=== Data extracted from a collection ===
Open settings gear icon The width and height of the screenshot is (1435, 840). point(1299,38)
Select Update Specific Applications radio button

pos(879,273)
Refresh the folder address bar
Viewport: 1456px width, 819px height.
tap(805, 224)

=== Exercise aim ===
Word for word, restate the lines above.

=== Answer to the exercise ===
Open settings gear icon The width and height of the screenshot is (1435, 840). point(1299,38)
Select Update Specific Applications radio button

pos(879,273)
Refresh the folder address bar
Viewport: 1456px width, 819px height.
tap(805, 224)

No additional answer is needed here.